The poster pictured him with a speech bubble coming out of his mouth saying "Be a part of something big, man."
"These are words put into my mouth that I disagree with and that make me look stupid," said Mr Rawle, who claims that an orchestra conductor used in a similar poster was contacted for his permission.
However, the ASA's regulations allowed the use of Mr Rawle because he wasn't famous enough to make money from his own image and because he was part of a crowd scene. The ASA also ruled that the words coming out of Mr Rawle's mouth did not portray him in a negative manner or imply approval of the Halifax's planned conversion to a bank.
A spokesman for the ASA said people were only protected if they were likely to be portrayed in an offensive way or if they can make money from their own image.

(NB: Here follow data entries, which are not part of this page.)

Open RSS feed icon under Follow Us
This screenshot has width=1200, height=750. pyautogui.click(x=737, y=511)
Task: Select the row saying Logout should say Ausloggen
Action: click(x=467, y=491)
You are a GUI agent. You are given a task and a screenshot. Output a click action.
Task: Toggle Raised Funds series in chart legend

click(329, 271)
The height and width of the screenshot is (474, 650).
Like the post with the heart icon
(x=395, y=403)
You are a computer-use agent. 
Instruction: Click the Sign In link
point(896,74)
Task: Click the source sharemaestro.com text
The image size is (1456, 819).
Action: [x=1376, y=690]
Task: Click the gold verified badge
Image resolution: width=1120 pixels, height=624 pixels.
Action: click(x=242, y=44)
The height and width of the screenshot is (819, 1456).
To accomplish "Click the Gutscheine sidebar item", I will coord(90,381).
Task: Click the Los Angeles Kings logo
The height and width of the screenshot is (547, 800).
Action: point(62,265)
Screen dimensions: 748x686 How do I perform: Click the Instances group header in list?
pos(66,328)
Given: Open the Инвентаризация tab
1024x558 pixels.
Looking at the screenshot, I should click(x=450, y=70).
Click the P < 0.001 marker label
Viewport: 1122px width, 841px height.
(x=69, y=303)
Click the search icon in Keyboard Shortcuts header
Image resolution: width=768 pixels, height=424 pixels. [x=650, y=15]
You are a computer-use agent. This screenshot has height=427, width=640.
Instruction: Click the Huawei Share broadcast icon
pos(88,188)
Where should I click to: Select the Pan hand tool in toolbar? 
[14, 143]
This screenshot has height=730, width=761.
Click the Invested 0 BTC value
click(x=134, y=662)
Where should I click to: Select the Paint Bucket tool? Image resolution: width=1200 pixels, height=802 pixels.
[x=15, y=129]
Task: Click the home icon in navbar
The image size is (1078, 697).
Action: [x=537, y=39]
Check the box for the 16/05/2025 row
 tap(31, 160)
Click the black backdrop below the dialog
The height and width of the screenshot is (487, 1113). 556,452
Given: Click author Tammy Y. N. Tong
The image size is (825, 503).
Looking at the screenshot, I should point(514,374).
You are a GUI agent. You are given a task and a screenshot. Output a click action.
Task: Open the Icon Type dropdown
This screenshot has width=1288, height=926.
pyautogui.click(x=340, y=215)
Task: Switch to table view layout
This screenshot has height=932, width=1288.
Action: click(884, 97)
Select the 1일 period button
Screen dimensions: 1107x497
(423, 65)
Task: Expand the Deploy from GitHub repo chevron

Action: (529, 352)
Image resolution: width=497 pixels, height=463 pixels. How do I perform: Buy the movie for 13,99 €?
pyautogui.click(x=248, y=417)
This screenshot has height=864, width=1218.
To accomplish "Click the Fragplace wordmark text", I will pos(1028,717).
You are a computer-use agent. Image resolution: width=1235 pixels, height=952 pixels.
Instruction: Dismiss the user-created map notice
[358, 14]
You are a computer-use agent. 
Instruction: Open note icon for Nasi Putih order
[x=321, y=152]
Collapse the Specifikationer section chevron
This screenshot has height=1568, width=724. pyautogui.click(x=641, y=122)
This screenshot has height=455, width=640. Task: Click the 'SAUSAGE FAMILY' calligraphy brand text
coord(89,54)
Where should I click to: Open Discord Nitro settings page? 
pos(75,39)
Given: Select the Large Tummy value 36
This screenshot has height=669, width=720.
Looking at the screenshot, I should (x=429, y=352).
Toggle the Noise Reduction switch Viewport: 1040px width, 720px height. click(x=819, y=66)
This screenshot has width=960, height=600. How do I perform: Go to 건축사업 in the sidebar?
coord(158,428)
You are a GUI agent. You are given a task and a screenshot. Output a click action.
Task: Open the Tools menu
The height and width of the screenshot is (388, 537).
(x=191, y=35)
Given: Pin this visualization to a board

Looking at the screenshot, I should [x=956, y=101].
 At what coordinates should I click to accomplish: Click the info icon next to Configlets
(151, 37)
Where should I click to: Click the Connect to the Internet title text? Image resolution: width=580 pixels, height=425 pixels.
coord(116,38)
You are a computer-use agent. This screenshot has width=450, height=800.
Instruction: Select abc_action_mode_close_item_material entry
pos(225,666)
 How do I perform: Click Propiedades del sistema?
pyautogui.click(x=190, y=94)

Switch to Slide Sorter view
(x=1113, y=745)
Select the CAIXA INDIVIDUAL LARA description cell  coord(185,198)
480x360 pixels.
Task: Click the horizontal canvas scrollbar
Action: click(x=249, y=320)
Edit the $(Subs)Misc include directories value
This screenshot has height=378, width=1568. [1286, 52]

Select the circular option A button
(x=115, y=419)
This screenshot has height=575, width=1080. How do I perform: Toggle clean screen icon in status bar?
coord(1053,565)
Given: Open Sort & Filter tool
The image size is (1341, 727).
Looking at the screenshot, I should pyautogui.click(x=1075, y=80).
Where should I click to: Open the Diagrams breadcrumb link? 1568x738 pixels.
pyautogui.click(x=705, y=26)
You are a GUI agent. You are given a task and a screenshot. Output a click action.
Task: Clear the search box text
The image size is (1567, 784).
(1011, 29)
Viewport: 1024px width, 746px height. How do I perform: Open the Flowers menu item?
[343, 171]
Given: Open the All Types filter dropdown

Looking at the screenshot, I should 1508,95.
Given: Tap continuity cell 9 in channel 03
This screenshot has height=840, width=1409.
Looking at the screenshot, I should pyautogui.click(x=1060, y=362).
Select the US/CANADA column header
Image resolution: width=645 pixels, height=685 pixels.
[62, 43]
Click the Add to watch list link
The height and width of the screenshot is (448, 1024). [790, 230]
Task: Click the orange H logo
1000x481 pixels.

"Basically they are saying `If you are famous you get protected'," said Mr Rawle. "And obviously you need to be really, really famous. The little person stands no chance at all up against big corporations and the ASA."
Bates Dorland declined to comment on the case.
-- Paul McCann
when faces did not fit
The ASA ruled in favour of the Lord Chamberlain's office when it complained on behalf of Princess Diana on two occasions.
Once was against Live TV! which superimposed Paul Gascoigne's face on Prince Charles' shoulders.
It also ruled against Insider magazine which pictured the princess in a PVC catsuit.
Virginia Bottomley succeeded in a complaint against a private healthcare scheme which pictured the then health secretary in an advert above the strapline; "Our patients never suffer from this terrible pain."